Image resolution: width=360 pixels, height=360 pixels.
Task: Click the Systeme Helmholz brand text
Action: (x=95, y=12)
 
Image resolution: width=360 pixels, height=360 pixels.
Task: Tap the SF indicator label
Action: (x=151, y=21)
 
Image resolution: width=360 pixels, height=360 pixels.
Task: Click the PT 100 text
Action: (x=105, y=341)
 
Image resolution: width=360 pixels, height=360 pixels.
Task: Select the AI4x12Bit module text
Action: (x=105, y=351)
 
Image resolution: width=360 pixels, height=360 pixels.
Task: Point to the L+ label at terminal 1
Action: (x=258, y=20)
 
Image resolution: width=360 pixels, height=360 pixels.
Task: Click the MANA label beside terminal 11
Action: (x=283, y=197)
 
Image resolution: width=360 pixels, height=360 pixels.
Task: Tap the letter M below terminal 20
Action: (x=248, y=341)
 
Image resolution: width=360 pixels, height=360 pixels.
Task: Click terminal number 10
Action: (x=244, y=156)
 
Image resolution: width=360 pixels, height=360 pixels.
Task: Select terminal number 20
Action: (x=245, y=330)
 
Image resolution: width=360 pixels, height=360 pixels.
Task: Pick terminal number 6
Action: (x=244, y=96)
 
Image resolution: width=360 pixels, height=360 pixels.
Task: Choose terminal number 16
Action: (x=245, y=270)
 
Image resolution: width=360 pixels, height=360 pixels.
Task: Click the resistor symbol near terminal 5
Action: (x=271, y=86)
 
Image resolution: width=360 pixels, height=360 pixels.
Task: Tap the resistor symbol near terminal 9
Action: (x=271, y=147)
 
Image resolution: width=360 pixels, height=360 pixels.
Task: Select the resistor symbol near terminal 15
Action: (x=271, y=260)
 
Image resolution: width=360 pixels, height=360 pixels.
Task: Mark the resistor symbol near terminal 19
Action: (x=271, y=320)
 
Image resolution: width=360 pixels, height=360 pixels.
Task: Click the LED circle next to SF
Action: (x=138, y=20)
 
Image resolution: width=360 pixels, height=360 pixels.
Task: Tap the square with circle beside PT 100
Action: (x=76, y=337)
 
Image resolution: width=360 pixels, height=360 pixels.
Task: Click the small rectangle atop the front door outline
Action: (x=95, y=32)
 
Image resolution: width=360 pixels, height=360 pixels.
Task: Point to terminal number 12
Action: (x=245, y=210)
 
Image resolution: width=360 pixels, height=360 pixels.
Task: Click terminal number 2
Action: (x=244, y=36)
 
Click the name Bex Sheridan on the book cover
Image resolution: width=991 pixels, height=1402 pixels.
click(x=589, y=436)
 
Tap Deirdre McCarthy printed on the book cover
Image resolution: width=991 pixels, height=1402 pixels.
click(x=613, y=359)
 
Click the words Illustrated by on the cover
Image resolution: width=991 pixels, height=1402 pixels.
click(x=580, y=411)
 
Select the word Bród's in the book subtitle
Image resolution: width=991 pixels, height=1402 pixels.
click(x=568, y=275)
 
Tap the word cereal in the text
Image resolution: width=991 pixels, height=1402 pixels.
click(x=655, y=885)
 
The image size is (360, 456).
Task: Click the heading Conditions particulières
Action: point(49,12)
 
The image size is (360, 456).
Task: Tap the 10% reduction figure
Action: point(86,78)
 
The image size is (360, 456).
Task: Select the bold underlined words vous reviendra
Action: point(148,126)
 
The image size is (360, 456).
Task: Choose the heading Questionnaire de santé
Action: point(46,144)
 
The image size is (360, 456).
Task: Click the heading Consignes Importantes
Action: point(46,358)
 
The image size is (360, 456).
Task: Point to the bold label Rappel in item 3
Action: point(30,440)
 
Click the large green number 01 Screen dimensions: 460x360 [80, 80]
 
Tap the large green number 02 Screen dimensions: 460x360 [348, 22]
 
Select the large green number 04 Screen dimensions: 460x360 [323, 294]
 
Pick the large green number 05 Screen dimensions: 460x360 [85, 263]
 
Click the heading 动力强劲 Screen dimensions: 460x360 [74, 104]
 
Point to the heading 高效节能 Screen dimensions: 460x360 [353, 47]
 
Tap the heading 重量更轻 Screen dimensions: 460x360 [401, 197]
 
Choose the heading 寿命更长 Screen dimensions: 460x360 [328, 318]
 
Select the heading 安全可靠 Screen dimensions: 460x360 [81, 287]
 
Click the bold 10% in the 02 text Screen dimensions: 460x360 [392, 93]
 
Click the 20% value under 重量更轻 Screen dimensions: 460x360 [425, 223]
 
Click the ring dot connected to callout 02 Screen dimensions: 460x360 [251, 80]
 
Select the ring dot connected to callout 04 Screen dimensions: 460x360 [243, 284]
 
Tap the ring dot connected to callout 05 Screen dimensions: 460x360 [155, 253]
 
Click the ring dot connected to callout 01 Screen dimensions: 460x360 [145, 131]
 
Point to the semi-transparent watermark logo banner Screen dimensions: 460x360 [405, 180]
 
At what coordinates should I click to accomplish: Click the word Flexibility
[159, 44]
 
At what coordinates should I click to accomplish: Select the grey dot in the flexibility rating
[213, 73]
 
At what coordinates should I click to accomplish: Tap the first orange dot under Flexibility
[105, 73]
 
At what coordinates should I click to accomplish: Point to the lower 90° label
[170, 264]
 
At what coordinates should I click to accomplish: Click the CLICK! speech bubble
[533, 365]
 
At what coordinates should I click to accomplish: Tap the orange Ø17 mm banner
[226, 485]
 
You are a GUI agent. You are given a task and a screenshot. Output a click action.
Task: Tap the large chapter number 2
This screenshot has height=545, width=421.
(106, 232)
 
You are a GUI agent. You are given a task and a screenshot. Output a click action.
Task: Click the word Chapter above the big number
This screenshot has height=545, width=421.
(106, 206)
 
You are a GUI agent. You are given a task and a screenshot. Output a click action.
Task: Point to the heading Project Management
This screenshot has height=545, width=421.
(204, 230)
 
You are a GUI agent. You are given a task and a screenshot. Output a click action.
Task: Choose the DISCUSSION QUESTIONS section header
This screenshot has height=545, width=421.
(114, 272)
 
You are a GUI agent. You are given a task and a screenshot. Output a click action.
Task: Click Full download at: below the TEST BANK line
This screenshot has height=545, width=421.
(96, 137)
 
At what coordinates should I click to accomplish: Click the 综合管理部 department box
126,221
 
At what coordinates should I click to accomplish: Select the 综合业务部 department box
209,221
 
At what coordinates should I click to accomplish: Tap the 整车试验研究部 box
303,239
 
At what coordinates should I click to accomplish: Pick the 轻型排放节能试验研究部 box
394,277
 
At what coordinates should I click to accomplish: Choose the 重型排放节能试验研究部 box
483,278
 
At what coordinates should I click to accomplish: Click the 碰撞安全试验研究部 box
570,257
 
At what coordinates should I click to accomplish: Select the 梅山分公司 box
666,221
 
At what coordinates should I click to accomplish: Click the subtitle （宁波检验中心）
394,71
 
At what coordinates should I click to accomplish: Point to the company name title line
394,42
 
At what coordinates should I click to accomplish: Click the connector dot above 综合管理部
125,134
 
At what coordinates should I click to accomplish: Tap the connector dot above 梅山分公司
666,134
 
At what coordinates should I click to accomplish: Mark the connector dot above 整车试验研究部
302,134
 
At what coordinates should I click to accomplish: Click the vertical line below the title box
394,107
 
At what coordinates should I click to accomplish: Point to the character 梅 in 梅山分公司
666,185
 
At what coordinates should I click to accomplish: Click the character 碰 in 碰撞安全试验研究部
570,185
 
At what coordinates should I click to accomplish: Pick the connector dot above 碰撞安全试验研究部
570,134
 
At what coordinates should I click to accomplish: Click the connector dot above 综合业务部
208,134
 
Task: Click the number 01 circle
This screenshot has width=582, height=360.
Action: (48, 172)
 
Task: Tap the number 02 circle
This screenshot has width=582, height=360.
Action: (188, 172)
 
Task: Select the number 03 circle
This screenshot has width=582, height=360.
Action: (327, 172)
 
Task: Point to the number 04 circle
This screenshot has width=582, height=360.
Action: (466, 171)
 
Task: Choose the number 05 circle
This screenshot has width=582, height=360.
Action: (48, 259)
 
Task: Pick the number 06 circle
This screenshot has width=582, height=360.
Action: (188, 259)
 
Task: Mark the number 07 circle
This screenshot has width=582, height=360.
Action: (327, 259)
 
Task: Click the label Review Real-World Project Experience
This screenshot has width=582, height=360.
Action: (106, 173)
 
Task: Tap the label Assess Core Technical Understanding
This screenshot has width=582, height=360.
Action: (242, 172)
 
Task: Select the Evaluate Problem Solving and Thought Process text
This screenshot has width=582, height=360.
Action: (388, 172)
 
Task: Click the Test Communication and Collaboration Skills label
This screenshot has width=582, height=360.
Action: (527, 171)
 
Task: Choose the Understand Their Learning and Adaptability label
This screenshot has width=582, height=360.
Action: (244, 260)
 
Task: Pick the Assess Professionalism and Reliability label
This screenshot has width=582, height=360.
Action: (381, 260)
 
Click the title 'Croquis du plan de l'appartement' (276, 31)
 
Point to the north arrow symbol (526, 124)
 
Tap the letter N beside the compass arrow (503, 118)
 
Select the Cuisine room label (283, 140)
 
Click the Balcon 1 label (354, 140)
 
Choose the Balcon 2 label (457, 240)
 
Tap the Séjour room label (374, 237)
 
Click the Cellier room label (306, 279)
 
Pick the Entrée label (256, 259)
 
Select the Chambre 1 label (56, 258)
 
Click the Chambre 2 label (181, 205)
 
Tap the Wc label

┄┄┄┄┄┄┄┄┄┄

# [What the task requires]
Pull out each line above that contains the string "Chambre". Letter case must match.

# [Task output]
Select the Chambre 1 label (56, 258)
Click the Chambre 2 label (181, 205)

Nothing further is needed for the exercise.